Media mengungkapkan, penurunan dalam kredit konsumsi juga menjadi tanda masyarakat cenderung menahan belanja dan mengindikasikan penurunan daya beli. Meskipun faktor kelebihan pasokan menjadi penting, namun analisis pelemahan daya beli justru jauh lebih relevan.

“Banyak masyarakat akhirnya mencari jalan lain di luar keuangan formal seperti judi online. BPS juga bisa menggunakan indikator persentase masyarakat menggunakan pinjaman online ilegal untuk menunjukkan penurunan daya beli masyarakat,” ujar Media.

Penurunan Kelas Menengah Dibayangi Deflasi RI

BPS menyebut penurunan kelompok kelas menengah terjadi sejak pandemi Covid-19. Berdasarkan survei sosial ekonomi nasional atau Susenas Maret 2024, jumlah kelas menengah turun dari 57,33 juta orang pada 2019 menjadi 47,85 juta orang pada 2024. 

Pelaksana Tugas Kepala BPS Amalia Adininggar Widyasanti memastikan penurunan kelas menengah bukan menjadi rentan miskin. “(Turunnya) menuju kelas menengah. Makanya tadi, calon kelas menengahnya naik,” kata Amalia di Gedung BPS, Jumat (30/8).

BPS melaporkan, jumlah kelompok menuju kelas menengah pada 2019 mencapai 128,85 juta orang dengan proporsi 48,20%. Angka tersebut melonjak pada 2024 menjadi 137,50 juta orang dengan proporsi 49,22%.
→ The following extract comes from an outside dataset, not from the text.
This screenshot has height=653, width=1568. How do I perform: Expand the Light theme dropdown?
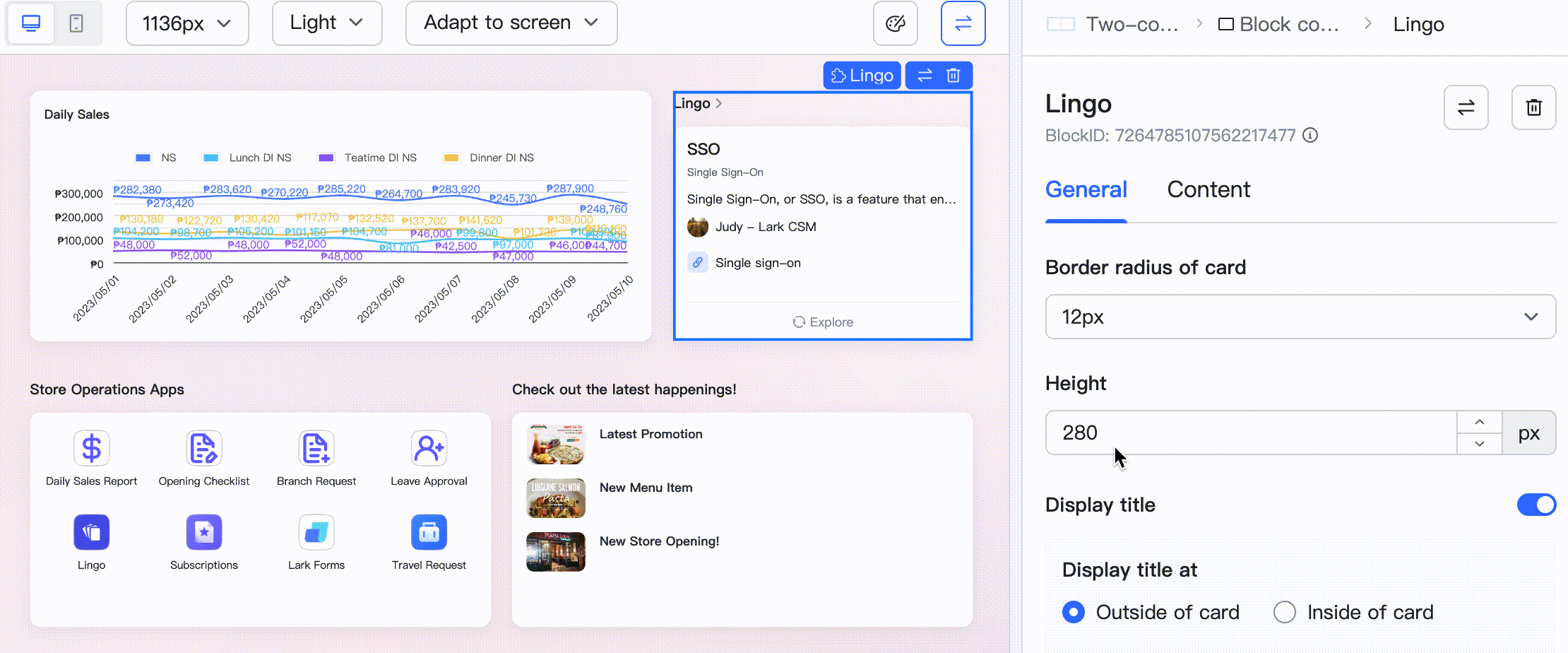327,23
Dia mengakui penurunan kelas menengah terjadi sejak pandemi Covid-19. Karena sebelumnya, angka kelas menengah meningkat pada 2014 hingga 2019. Kemudian mencapai 43,34 juta orang pada 2024 dan naik menjadi 57,33 juta orang pada 2019.

Namun jumlahnya menurun menjadi 53,83 juta orang saat pandemi pada 2021 dan terus merosot setiap tahunnya hingga 2024. Hal ini turut memengaruhi jumlah kelas menengah secara keseluruhan di Indonesia.
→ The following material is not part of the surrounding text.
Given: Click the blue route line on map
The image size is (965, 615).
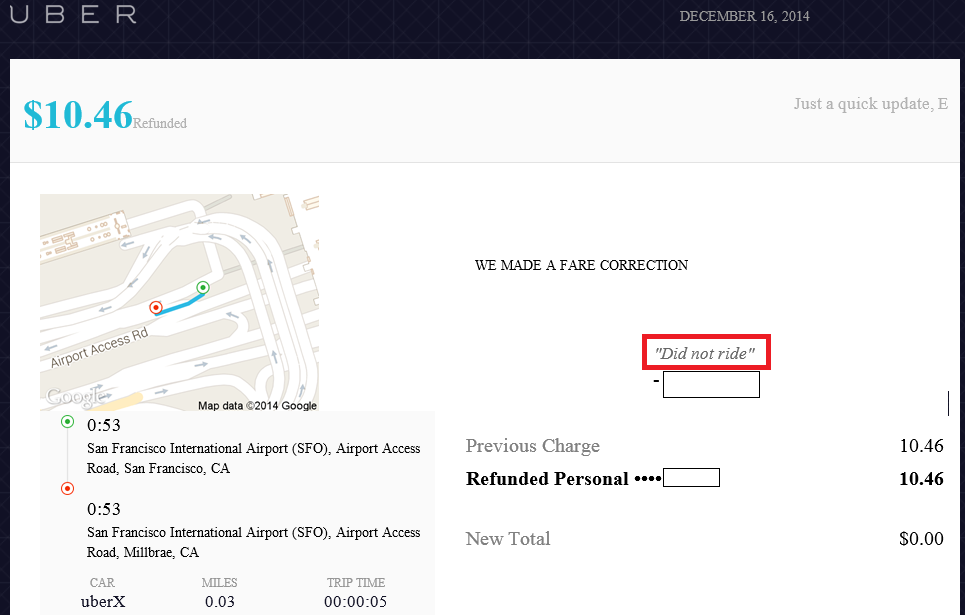Looking at the screenshot, I should [181, 303].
BPS juga mencatat deflasi pada Mei 2024 mencapai 0,03% secara bulanan dan semakin dalam pada Juni menjadi 0,08%. Deflasi pun semakin parah pada Juli 2024 yang mencapai 0,18%.

Deflasi berlanjut pada Agustus 2024, namun kembali ke level 0,03% sama seperti bulan Mei. Secara umum, deflasi adalah penurunan laju inflasi dalam waktu tertentu. Pada kondisi ini, harga barang dan jasa secara bersamaan mengalami penurunan.